Et c'est pourquoi le film est - tant par les thèmes qu'il aborde que par sa structure narrative - une tragédie au sens premier, au sens occidental. La rupture entre ces deux ordres qui s'affrontent pose ainsi la question du choix, omniprésent dans l'oeuvre. Et si chaque schéma narratif a besoin de personnages actants, donc animés d'une volonté permettant au récit de progresser, ici, la notion du choix est exacerbée, au point que la mort de Li Mu Bai est la conséquence directe de la conduite de Jen.

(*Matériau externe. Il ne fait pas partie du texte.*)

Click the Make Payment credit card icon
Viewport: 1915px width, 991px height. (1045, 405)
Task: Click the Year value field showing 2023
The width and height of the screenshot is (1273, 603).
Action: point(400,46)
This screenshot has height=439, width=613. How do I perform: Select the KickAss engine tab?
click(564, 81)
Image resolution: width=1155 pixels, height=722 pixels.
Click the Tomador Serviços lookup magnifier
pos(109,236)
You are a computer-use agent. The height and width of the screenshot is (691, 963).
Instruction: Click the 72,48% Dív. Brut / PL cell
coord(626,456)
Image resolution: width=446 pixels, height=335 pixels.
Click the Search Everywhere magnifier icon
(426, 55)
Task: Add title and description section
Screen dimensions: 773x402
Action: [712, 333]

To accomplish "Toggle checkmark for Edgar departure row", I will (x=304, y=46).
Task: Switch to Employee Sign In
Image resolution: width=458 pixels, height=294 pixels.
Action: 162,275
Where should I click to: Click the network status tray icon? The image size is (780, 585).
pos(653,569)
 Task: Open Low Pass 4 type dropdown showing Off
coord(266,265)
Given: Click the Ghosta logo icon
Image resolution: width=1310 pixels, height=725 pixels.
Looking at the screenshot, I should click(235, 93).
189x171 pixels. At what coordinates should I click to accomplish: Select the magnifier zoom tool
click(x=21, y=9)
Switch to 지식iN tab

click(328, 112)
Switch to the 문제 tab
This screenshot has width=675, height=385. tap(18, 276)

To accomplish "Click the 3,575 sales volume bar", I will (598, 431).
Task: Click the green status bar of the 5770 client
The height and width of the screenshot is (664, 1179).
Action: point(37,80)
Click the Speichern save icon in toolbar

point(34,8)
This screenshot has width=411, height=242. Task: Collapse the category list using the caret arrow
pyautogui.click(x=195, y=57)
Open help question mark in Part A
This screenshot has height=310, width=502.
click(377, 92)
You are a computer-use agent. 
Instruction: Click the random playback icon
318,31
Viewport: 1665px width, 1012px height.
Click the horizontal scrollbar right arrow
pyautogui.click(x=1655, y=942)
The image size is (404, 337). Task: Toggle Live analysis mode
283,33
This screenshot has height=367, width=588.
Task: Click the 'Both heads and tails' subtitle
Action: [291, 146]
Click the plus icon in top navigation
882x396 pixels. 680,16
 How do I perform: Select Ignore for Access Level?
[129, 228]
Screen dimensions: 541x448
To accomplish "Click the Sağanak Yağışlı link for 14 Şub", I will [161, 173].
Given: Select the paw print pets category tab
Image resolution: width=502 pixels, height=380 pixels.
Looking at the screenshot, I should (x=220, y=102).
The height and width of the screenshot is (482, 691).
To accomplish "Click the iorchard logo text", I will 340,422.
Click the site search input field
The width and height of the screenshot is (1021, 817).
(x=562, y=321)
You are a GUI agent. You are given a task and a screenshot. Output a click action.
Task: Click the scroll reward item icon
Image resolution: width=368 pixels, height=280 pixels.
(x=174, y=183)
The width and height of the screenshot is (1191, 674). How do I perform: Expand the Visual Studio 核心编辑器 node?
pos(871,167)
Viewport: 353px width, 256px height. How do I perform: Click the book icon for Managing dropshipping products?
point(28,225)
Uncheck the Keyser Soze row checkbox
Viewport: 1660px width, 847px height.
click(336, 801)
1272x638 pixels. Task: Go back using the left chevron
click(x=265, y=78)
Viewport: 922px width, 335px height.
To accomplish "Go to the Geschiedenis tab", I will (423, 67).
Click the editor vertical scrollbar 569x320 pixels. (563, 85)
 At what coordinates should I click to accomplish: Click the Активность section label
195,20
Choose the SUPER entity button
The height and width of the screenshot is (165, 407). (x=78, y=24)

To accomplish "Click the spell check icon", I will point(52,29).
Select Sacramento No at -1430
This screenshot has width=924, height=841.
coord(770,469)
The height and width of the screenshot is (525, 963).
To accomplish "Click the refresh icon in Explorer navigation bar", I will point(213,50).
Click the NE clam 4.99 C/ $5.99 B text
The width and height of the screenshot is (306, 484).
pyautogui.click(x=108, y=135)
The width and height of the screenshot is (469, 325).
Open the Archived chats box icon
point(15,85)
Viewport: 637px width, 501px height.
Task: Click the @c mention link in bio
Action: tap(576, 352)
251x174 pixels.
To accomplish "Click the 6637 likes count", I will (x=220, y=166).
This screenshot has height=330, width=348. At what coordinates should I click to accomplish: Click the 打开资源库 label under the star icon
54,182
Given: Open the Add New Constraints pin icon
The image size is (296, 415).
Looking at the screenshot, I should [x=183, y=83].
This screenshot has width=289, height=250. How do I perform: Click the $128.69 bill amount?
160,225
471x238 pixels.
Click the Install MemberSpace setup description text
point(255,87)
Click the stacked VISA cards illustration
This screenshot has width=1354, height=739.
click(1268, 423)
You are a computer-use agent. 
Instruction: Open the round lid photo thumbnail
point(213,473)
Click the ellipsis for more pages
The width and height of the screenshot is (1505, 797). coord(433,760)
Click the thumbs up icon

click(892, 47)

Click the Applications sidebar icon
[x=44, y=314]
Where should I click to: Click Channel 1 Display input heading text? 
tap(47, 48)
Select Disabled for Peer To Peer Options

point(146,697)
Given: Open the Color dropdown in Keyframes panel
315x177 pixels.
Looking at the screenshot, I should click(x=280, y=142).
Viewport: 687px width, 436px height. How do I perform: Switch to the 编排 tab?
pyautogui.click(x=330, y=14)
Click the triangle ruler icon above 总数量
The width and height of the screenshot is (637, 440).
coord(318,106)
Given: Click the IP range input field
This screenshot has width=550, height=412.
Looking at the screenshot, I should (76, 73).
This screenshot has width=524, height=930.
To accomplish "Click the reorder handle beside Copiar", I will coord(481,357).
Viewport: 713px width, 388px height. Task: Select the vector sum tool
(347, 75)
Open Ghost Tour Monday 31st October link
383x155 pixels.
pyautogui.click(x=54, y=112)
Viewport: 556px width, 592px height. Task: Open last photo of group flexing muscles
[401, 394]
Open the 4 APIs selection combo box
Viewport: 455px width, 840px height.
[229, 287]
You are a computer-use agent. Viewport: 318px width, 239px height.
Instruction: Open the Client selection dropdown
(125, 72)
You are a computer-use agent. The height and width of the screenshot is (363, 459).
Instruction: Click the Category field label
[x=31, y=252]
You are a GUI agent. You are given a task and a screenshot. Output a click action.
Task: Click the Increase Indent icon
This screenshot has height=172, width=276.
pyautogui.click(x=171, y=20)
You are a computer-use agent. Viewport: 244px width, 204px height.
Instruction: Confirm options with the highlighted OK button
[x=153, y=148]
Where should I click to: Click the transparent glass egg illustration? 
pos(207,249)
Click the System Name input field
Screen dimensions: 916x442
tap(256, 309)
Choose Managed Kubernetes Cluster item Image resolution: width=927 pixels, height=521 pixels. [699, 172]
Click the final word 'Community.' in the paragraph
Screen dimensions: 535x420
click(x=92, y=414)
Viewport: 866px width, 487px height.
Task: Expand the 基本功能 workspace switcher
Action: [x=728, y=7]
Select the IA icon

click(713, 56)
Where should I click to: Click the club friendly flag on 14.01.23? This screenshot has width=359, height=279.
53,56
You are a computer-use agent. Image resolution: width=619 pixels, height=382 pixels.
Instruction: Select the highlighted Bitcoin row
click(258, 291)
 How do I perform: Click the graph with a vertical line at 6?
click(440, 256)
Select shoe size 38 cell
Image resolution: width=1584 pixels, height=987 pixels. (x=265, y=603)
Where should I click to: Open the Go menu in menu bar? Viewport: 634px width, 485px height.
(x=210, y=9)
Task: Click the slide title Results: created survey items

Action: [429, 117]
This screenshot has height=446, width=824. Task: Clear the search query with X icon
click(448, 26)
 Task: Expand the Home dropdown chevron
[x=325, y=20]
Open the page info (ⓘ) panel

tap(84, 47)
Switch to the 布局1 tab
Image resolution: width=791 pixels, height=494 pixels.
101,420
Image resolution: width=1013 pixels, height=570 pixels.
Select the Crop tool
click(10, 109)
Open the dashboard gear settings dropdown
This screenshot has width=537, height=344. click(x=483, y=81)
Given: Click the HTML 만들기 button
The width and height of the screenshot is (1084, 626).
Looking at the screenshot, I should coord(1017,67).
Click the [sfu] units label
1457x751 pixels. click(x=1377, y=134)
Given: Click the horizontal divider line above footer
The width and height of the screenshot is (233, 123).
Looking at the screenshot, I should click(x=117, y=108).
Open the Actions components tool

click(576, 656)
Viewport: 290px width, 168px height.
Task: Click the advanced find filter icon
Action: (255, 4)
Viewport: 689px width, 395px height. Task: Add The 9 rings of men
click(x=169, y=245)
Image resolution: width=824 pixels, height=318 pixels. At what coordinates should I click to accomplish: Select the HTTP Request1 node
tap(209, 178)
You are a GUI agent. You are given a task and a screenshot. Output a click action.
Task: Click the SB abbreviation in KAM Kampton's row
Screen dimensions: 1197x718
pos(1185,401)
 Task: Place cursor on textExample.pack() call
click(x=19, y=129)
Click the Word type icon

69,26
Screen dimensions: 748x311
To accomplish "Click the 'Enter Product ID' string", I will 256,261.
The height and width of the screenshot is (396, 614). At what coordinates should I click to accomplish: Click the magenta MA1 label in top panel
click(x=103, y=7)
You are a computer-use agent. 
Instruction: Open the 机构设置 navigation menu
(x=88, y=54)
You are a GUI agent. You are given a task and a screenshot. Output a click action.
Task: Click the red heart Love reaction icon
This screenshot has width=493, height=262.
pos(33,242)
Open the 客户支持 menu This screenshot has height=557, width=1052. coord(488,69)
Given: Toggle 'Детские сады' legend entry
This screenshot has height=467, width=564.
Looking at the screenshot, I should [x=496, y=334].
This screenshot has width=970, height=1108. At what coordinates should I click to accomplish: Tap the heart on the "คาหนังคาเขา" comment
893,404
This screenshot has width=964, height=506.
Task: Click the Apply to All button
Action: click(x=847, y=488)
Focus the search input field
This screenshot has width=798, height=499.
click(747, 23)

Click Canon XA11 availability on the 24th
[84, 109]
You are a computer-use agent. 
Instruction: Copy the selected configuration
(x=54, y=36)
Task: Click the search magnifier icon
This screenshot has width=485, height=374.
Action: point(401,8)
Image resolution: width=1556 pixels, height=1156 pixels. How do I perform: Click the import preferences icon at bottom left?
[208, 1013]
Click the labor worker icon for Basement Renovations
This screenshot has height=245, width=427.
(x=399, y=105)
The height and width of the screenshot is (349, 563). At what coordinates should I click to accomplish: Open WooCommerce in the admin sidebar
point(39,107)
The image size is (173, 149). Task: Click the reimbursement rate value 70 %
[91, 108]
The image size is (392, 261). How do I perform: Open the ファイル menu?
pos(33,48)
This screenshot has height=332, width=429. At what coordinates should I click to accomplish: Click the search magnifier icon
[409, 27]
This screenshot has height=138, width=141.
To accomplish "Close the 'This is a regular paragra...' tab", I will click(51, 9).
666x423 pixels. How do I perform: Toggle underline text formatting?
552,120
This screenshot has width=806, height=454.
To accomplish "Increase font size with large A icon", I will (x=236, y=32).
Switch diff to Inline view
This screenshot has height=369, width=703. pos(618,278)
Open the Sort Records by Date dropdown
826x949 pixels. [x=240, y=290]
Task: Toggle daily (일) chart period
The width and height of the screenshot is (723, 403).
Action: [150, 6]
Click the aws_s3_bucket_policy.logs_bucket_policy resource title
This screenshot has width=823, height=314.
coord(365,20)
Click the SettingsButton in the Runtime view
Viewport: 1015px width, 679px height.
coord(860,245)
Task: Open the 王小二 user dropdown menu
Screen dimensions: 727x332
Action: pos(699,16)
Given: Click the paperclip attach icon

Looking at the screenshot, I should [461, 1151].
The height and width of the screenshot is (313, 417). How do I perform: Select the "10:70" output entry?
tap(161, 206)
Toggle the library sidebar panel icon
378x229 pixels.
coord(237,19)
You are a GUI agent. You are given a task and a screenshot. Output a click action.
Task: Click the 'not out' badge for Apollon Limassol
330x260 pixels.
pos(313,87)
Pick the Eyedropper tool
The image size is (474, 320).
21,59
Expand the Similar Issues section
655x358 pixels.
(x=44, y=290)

Et dans Tigre et Dragon, les personnages font presque systématiquement le mauvais choix: le récit n'est-il pas engagé par la décision par Li Mu Bai de confier Destinée au seigneur Té, scellant alors son destin par ce qu'il pensait être un acte de rédemption ?
Bon, c'est une critique peut être trop centrée sur le fond, mais je n'ai pas grand chose de neuf à ajouter sur la forme ^^ Un film certes lent, mais à la lenteur justifiée et contrebalancée à raison par le personnage de Jen, imprévisible tant physiquement que sur le plan narratif. En plus, Chow Yun-Fat n'a pas de cheveux... Bref, vous l'aurez compris, moi j'aime bien Tigre et Dragon !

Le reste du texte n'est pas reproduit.